TAKE ACTION: Congress is trying sneak through a dangerous amendment that will kill Net Neutrality. Call right now: https://t.co/lmObQjG49N
— EFF (@EFF) July 15, 2014
This tweet is lie. Congress can't "kill Net Neutrality" because Net Neutrality doesn't currently exist. Net Neutrality proponents don't want to maintain the status quo, but radically change the Internet, converting it from the private network it is now into a public utility, regulated by the government.
What the left-wing populists tell you about Net Neutrality is a lie. Corporations aren't doing the evil things they claim. There is no technical idea behind it like "end-to-end". Net Neutrality is just the political belief that corporations are inherently evil and that the government must run the Internet.
Internet "fast lanes" are not a bad thing. They already exist, and the Internet can't function without them. Sniff your home traffic and then traceroute every IP address your system communicates with. You'll find that 90% of you home traffic goes to a server in your local city. That's because most websites use a fast lane to the "content delivery network" ("CDN") like Akamai, or a private CDN by Google, Apple, or Facebook. No company with a major web presence can compete unless they, too, pay for a fast lane.
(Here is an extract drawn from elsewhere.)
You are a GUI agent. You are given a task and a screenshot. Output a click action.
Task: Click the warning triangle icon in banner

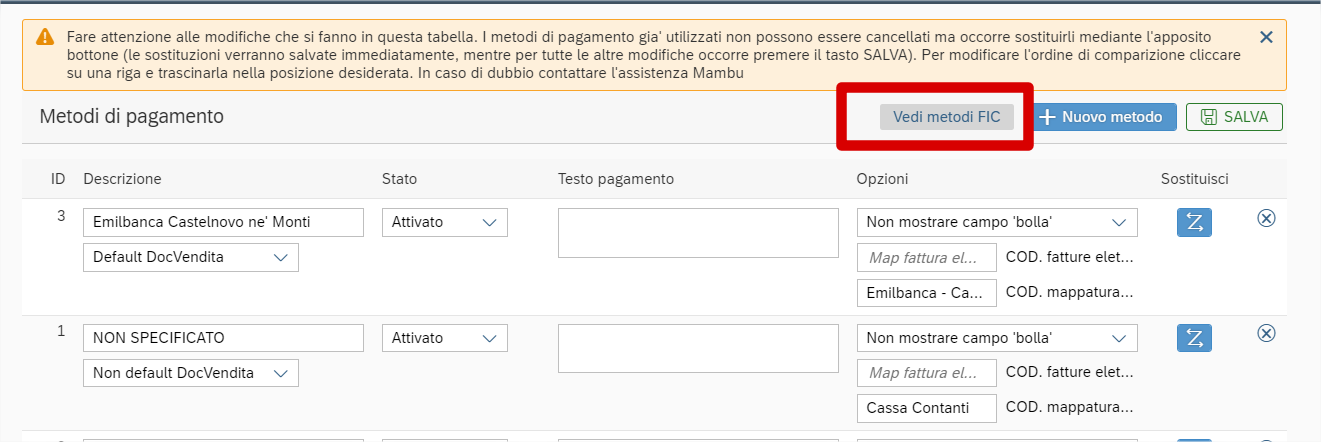(46, 37)
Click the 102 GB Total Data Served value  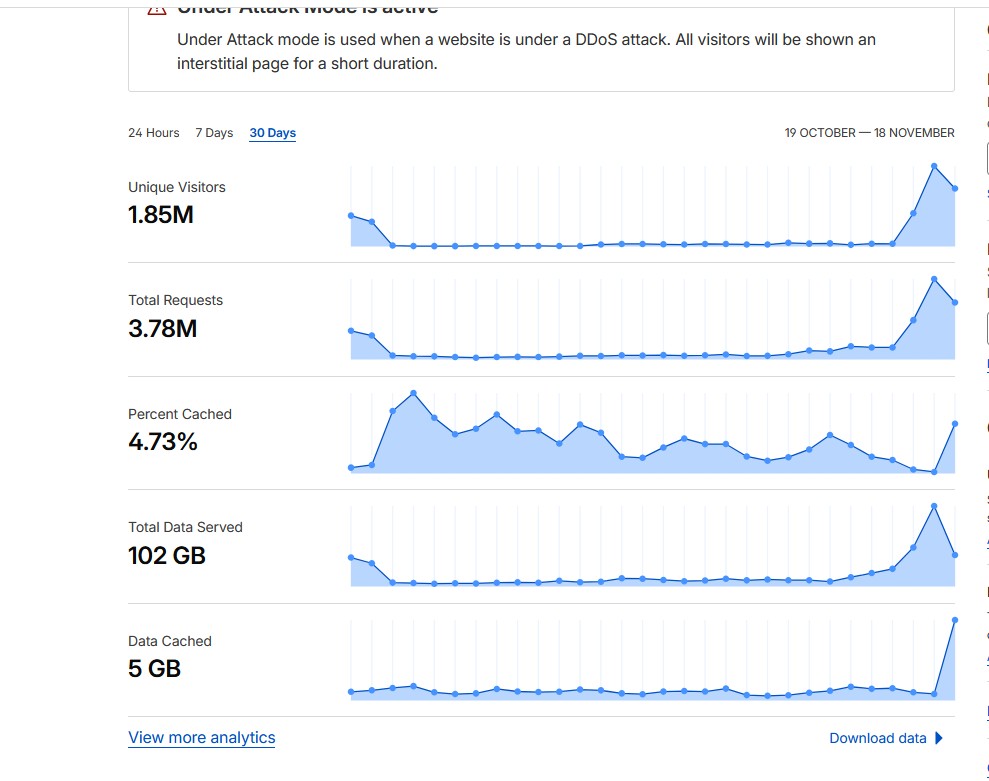(x=167, y=555)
Such fast lanes are the way the Internet has to work. We imagine that I can setup my own website at home and the entire world can access it (in an end-to-end fashion), but Internet backbone simply cannot handle the traffic. Netflix alone requires thousands of times more bandwidth than the Internet backbone can provide without using fast lanes. That's the difference between "broadcast" television where a million people can watch the same stream, and "unicast" video where everyone watches their own custom stream.
This dispute between Comcast and Netflix is not what they claim. Netflix already pays for a fast lane by putting servers in every city, because it wouldn't work otherwise. The only question is how, within each city, the traffic streams from Netflix's servers to Comcast's network.
And even then that's still not the key question. Netflix now pays Comcast for a faster lane, putting their servers directly on the Comcast network. Yet, during peak hours (8pm to 10pm), the system still slows down dramatically to under 3-mbps (where I live). That's because Comcast's urban network still can't handle the bandwidth. For Netflix to truly work, either Comcast will have to put more fiber in the ground to spread the streams around, or Netflix will have to spread their servers around the city.
Either way, it's Netflix's customers that should have to pay for the upgrade. Comcast's network works fine for the 90% of customers who don't stream lots of Netflix videos. It's only Netflix customers who have the problem. Forcing Comcast to upgrade their network to support Netflix means forcing the majority of low-bandwidth customers to subsidize the high-bandwidth customers. This is inherently unfair. I'm a Netflix binge watcher, and I appreciate that my viewing has been subsidized, but I still find it unfair. The only fair solution is for Netflix's customers to pay for Comcast's build-out.
Net Neutrality proponents claim that American broadband is the slowest and most expensive in the world. Of course it is. American cities are spread out. Our commute distances are twice that of European cities. The greater the suburban sprawl, the more expensive the Internet service. My city has less than 10% the population density of Paris, of course Comcast broadband is going to cost more here. American's pay a lot more to commute to work, they should pay a lot more for broadband.
Comcast is a monopoly in my city. Only Comcast provides more than 6-mbps for home service (my service is 75-mbps). However, the fault is government regulators. They won't allow another company to come in and lay a fiber optic network unless that company agrees to lay fiber everywhere -- even the poor areas of town. That's why Google could afford to put fiber in places like Kansas City, because the city council agreed that Google only had to lay fiber in neighborhoods that would pay for the service. The answer to Comcast monopoly practices is less regulation, not more. If you want companies to provide high-speed broadband to poor neighborhoods to solve the digital divide, then it's something you should pay for, rather than forcing Comcast's potential competitors into paying for it. Companies don't operate at a loss -- when you force them to, they simply choose to not operate at all.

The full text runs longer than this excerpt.